(Saved data entries)

┄┄┄┄┄┄┄┄┄┄┄┄┄┄┄┄┄┄┄┄

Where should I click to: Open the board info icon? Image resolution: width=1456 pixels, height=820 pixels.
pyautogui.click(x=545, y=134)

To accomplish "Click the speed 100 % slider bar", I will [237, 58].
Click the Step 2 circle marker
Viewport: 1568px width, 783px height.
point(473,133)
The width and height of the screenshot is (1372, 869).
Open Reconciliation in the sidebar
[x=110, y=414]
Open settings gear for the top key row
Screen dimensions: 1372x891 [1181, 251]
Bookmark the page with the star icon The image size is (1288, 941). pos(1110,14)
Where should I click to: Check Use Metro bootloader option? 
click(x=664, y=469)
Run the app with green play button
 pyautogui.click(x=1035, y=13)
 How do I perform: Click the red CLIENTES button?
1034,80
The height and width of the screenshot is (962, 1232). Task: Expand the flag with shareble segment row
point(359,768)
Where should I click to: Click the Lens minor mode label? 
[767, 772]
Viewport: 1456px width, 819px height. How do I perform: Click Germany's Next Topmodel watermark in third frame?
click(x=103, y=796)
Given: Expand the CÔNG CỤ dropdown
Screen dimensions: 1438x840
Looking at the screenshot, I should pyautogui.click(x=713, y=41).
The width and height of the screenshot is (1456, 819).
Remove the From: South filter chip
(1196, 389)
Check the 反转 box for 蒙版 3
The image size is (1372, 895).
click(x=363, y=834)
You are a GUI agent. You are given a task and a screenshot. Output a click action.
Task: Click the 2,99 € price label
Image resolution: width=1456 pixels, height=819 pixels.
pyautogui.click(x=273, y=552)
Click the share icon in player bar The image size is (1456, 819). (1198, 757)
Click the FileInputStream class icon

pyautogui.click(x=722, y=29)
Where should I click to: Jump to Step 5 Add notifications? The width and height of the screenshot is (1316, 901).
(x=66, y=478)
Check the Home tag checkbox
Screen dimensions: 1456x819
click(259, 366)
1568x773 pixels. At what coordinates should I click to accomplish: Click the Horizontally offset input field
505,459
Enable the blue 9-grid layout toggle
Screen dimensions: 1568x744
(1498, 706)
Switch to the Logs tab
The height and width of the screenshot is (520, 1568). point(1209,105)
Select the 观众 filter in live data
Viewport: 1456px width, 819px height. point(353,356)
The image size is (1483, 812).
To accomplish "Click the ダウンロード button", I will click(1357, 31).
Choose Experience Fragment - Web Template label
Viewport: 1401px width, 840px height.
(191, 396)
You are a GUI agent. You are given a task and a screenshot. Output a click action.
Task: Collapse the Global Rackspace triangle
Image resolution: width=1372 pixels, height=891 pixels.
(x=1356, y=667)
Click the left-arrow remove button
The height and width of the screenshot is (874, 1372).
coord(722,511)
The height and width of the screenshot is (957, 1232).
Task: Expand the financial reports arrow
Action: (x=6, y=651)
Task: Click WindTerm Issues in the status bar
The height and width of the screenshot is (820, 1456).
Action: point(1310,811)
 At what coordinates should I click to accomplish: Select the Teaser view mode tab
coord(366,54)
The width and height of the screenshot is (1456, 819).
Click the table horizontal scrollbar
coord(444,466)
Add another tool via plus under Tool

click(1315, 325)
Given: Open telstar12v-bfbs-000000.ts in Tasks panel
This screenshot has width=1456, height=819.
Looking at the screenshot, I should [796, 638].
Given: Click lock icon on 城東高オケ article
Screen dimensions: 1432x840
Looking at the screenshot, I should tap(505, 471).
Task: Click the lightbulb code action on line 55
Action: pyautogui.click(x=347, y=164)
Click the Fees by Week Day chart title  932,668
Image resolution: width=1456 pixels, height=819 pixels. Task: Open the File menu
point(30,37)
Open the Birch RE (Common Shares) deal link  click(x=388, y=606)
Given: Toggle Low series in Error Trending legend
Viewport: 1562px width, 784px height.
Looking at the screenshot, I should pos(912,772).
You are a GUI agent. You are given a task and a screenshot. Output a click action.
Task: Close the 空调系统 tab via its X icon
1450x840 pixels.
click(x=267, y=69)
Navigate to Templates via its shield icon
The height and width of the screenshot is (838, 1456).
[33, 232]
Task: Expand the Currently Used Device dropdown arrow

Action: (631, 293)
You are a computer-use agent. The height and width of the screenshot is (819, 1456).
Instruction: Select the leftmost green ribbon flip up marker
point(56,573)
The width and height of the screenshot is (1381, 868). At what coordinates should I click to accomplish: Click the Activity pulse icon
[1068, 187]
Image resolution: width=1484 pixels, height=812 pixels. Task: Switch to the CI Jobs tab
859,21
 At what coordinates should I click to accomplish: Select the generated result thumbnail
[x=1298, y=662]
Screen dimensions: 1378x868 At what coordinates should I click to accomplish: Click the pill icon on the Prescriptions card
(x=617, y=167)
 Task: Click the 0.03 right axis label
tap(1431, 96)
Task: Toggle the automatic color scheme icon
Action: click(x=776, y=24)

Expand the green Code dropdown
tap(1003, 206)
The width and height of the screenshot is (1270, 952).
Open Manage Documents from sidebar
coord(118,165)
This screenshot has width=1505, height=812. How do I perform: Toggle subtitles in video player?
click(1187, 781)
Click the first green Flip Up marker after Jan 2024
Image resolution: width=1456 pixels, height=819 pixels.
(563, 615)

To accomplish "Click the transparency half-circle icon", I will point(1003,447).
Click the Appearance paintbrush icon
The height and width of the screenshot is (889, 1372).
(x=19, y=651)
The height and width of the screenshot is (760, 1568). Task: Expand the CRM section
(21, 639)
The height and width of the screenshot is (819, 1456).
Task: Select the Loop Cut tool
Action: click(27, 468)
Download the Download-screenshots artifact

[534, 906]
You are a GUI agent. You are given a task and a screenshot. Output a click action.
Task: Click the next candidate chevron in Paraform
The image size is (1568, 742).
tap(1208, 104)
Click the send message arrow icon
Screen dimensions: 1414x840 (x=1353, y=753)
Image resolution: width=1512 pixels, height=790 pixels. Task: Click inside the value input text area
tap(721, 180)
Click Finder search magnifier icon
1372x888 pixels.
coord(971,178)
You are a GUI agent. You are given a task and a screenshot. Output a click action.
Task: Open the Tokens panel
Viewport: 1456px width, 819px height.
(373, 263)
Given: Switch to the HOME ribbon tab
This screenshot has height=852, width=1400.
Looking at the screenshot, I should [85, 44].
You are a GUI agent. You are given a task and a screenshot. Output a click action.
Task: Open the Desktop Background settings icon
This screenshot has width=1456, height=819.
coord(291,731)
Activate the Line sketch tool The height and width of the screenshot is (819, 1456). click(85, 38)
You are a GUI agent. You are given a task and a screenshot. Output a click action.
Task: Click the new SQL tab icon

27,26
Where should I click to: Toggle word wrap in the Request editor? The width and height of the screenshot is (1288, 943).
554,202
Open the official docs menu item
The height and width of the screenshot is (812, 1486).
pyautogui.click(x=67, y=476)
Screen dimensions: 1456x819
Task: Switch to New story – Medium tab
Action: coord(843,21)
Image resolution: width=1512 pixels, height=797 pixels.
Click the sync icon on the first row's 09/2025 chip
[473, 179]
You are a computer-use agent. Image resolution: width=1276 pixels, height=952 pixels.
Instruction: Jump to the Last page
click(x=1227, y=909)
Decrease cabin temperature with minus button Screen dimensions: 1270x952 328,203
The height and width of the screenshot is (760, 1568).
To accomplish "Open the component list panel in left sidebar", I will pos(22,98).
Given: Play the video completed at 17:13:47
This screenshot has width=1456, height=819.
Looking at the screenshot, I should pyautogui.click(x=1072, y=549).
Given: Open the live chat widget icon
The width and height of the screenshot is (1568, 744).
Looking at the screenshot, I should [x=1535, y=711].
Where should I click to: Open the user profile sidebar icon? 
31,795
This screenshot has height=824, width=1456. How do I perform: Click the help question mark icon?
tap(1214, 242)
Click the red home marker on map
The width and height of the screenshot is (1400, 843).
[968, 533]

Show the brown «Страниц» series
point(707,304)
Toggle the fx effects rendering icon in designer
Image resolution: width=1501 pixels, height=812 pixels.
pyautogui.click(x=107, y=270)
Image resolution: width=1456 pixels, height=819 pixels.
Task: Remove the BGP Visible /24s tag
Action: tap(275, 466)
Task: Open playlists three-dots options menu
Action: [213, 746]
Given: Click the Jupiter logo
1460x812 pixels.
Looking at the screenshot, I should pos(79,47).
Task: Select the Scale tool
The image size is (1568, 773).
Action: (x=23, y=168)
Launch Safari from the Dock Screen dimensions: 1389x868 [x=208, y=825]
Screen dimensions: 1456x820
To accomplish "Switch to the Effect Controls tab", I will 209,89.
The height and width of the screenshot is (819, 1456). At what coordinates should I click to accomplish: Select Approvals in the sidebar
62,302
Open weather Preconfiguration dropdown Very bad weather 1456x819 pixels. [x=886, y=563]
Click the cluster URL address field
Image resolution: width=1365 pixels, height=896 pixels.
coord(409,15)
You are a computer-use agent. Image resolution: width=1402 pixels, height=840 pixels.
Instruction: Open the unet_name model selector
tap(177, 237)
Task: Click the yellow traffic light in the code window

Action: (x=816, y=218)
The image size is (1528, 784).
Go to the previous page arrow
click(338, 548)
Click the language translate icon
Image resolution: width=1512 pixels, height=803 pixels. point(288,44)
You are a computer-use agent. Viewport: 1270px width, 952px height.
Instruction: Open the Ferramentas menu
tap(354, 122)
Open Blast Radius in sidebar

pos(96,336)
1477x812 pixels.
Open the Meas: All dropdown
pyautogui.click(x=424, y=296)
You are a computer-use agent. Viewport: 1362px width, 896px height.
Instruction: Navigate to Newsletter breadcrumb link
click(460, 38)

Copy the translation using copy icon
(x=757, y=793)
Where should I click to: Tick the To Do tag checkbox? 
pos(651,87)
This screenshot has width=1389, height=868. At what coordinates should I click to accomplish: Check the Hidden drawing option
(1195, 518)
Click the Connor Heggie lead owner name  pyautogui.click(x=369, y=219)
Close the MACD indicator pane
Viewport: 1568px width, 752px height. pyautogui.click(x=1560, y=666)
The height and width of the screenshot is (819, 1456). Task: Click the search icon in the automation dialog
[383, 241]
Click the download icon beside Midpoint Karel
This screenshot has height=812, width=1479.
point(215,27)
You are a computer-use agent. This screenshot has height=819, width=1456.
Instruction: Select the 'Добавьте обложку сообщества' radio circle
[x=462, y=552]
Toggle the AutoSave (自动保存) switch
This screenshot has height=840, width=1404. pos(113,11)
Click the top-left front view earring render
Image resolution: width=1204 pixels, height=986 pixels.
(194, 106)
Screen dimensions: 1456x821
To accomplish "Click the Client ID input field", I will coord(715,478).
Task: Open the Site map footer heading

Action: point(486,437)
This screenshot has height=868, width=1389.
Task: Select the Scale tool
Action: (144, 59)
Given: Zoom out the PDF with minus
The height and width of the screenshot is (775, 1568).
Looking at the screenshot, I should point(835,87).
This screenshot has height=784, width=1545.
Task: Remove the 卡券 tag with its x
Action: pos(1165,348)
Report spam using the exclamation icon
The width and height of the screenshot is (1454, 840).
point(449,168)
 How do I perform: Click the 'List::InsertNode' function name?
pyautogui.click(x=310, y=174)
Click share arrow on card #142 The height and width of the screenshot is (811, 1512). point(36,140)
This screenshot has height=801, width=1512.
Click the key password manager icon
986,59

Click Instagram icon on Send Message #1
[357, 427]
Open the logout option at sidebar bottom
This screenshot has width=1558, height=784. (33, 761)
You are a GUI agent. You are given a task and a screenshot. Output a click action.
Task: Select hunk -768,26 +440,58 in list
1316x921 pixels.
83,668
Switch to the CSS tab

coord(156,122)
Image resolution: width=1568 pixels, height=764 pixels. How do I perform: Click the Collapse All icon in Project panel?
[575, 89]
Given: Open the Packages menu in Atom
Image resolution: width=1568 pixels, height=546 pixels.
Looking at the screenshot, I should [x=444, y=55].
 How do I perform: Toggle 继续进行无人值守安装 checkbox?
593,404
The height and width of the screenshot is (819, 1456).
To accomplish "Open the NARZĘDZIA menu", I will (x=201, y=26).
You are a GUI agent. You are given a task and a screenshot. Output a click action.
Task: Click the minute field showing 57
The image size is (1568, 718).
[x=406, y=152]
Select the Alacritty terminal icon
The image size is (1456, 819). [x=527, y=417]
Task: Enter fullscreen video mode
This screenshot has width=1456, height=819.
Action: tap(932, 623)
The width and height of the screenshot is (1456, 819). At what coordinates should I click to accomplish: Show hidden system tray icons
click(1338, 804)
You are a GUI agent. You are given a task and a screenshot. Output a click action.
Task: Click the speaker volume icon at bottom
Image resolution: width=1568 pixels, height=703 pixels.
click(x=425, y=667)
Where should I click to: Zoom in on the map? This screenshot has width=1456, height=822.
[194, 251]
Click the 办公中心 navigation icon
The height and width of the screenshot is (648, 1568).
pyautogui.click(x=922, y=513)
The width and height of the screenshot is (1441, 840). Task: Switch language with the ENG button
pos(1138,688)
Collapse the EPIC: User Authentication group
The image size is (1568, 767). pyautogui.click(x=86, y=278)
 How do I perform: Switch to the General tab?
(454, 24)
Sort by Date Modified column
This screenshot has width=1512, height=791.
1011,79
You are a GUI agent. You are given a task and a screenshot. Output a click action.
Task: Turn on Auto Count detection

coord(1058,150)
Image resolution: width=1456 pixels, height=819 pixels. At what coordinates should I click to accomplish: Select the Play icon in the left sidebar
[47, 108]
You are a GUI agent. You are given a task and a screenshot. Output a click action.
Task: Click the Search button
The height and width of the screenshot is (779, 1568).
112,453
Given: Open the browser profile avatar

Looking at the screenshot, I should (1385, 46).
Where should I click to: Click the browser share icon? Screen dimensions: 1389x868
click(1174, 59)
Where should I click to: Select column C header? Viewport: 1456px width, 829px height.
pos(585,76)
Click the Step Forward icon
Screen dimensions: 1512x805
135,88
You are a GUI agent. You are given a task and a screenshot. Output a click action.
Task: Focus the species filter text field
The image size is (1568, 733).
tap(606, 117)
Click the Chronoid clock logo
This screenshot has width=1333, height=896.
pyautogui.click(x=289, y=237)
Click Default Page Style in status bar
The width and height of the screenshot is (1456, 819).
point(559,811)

┄┄┄┄┄┄┄┄┄┄┄┄┄┄┄┄┄┄┄┄

Your task:
Working from the records above, write out verbatim only the lines from the line containing "Given: Switch to the HOME ribbon tab" through the line containing "You are a computer-use agent. Image resolution: width=1276".

Task answer:
Given: Switch to the HOME ribbon tab
This screenshot has height=852, width=1400.
Looking at the screenshot, I should [85, 44].
You are a GUI agent. You are given a task and a screenshot. Output a click action.
Task: Open the Desktop Background settings icon
This screenshot has width=1456, height=819.
coord(291,731)
Activate the Line sketch tool The height and width of the screenshot is (819, 1456). click(85, 38)
You are a GUI agent. You are given a task and a screenshot. Output a click action.
Task: Click the new SQL tab icon

27,26
Where should I click to: Toggle word wrap in the Request editor? The width and height of the screenshot is (1288, 943).
554,202
Open the official docs menu item
The height and width of the screenshot is (812, 1486).
pyautogui.click(x=67, y=476)
Screen dimensions: 1456x819
Task: Switch to New story – Medium tab
Action: coord(843,21)
Image resolution: width=1512 pixels, height=797 pixels.
Click the sync icon on the first row's 09/2025 chip
[473, 179]
You are a computer-use agent. Image resolution: width=1276 pixels, height=952 pixels.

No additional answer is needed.